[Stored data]

_ _ _ _ _ _ _

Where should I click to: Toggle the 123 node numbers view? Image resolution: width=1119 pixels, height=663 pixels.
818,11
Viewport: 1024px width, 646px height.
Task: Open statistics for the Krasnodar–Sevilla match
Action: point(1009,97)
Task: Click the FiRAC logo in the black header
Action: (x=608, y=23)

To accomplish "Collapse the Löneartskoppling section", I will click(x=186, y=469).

_ _ _ _ _ _ _

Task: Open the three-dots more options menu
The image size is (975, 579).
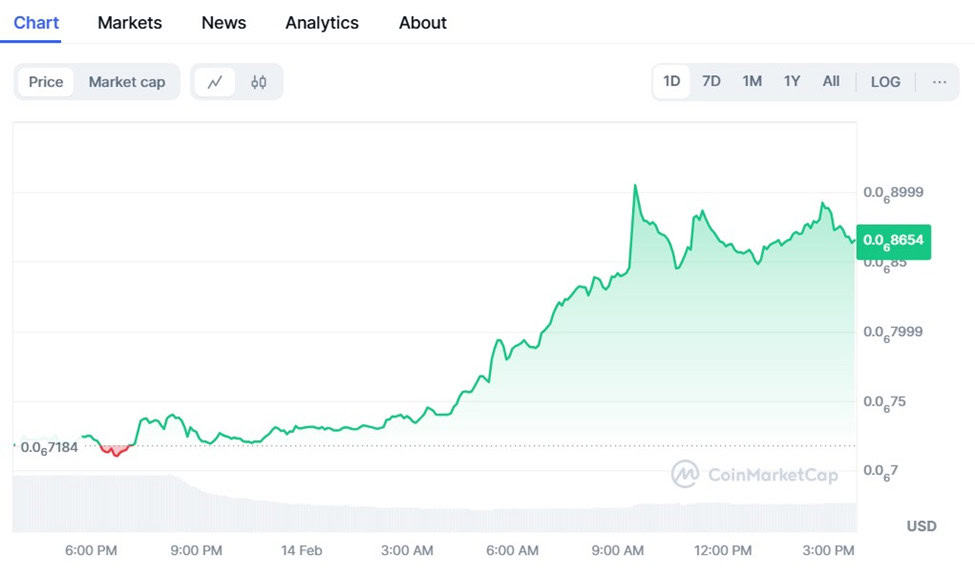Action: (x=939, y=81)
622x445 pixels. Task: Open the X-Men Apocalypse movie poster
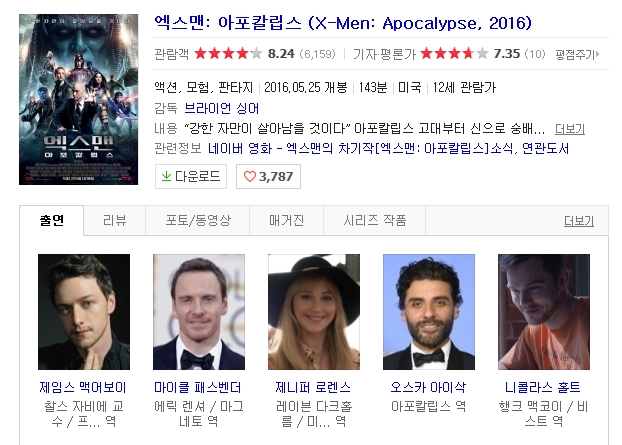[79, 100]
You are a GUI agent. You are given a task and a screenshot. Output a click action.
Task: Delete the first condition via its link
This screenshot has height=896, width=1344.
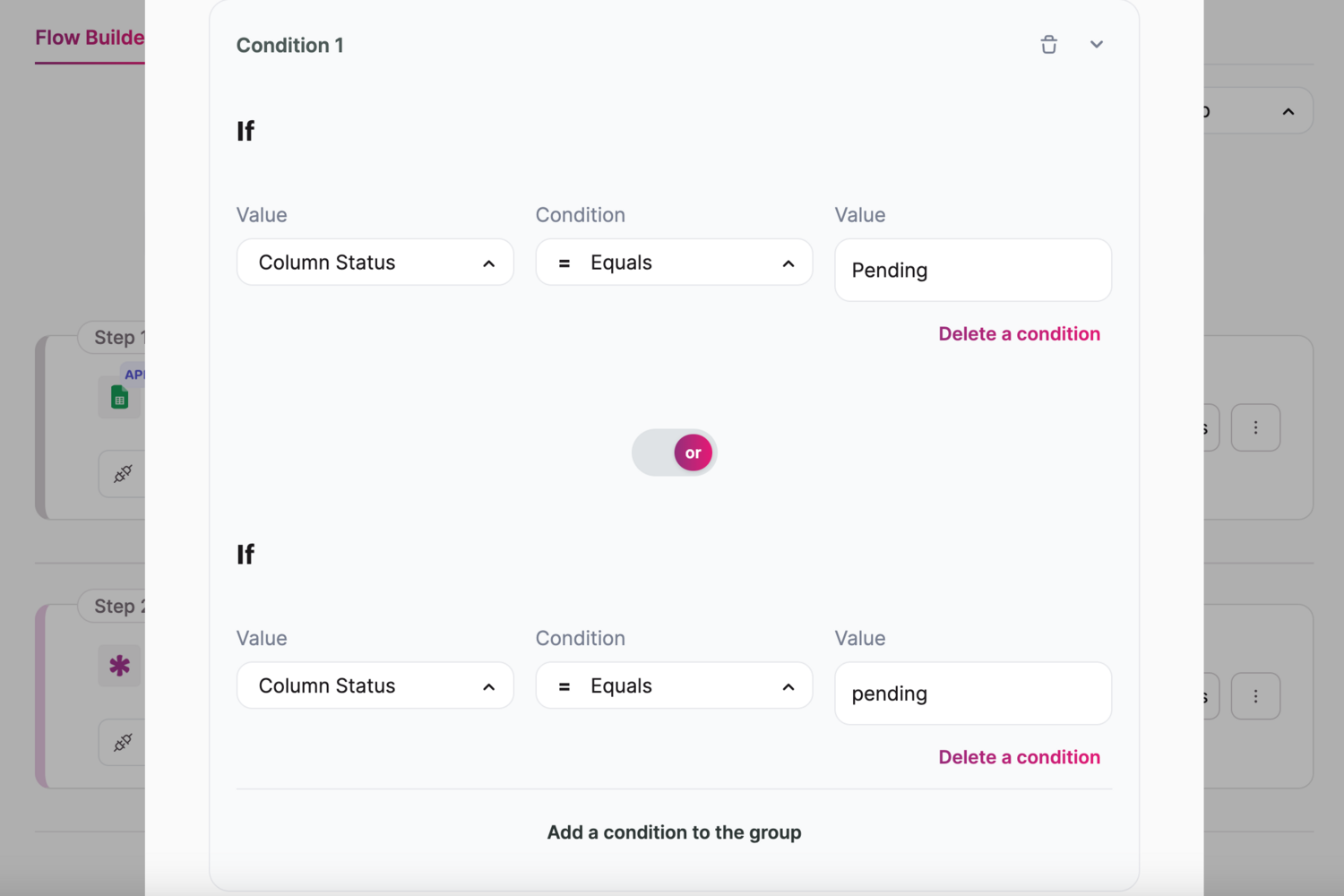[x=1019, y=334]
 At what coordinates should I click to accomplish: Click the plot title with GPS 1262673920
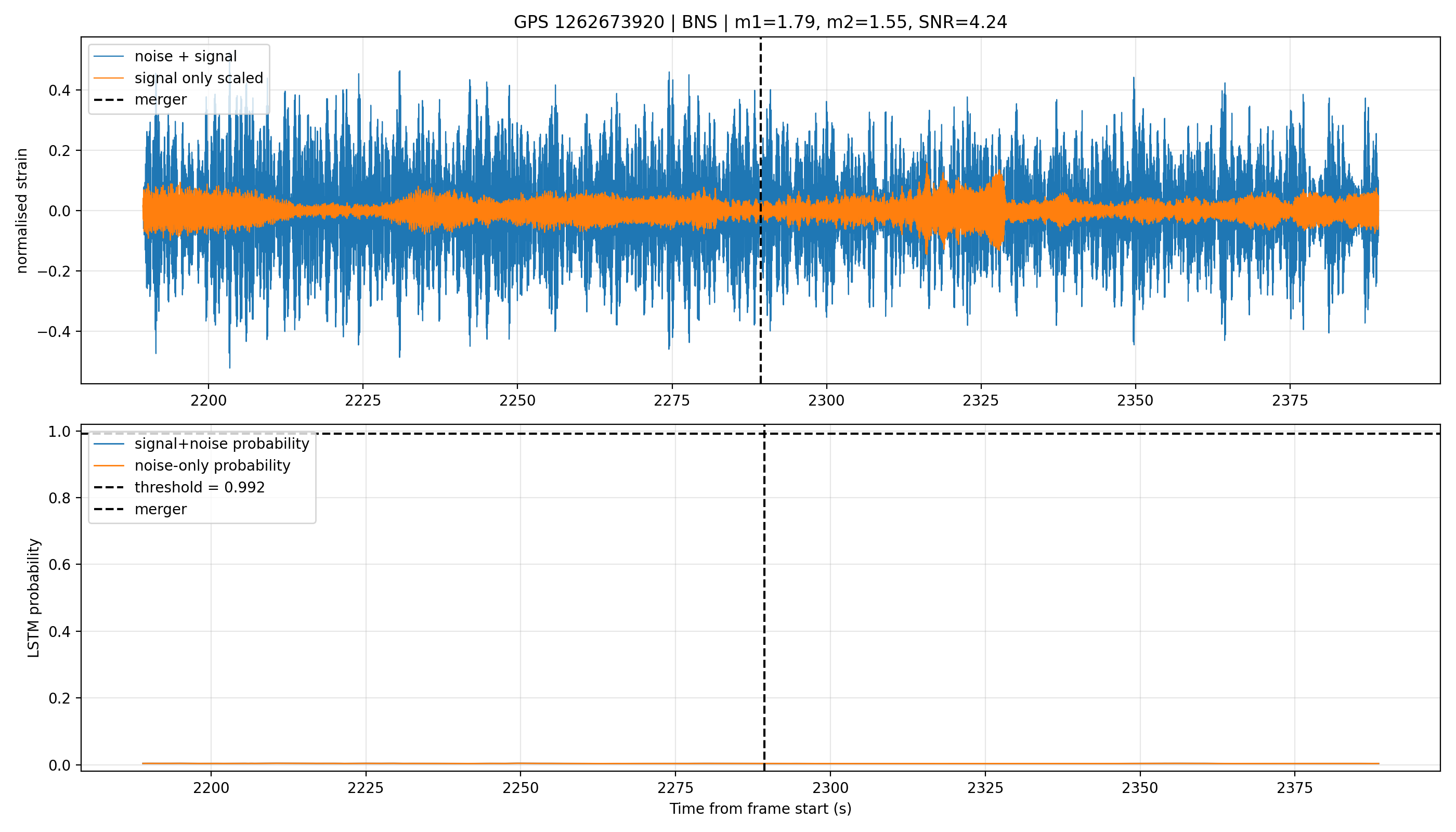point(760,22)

_ _ _ _ _ _ _

> _What to do_:
In the records above, find the line with "Task: Open the three-dots more options menu". Print exactly from there through the line with "Task: Delete the first condition via its link", minus the pictures.

> _Task solution_:
Task: Open the three-dots more options menu
The image size is (975, 579).
Action: (x=939, y=81)
622x445 pixels. Task: Open the X-Men Apocalypse movie poster
[79, 100]
You are a GUI agent. You are given a task and a screenshot. Output a click action.
Task: Delete the first condition via its link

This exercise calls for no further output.